• _Task to complete_
Count the lines in the records below that contain the word "icon". Reply with that number alone.

• _Dataset_

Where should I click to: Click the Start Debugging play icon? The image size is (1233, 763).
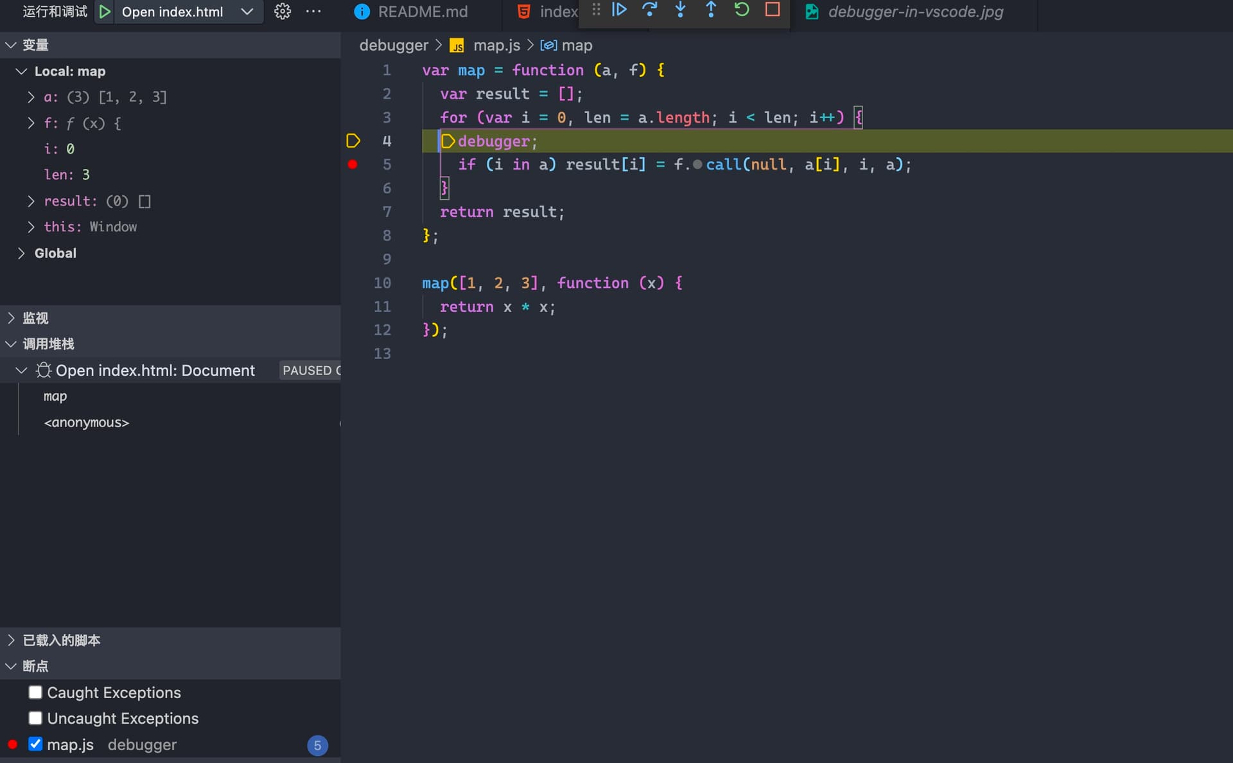(104, 11)

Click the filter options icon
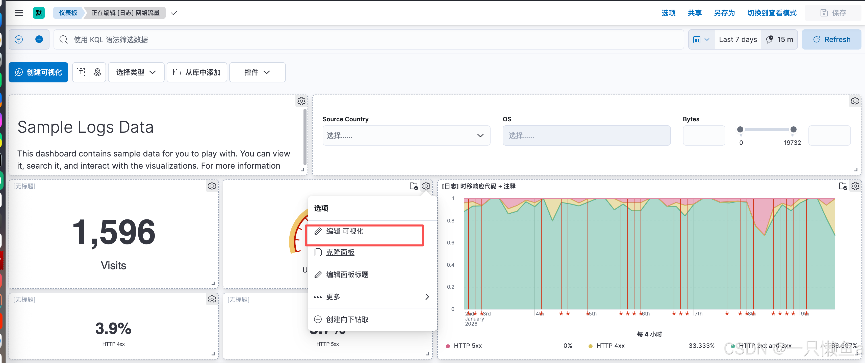tap(19, 39)

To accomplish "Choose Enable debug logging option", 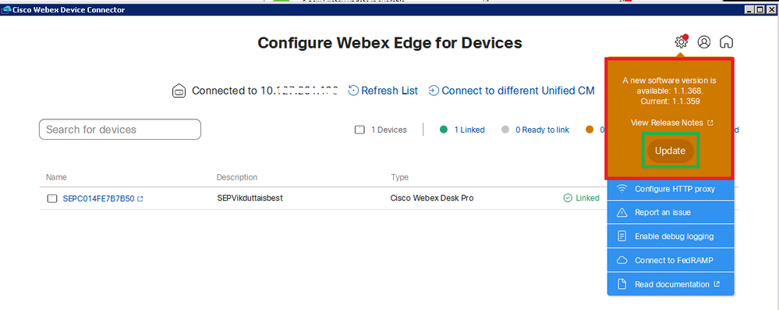I will (x=671, y=237).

• _Exercise output_
2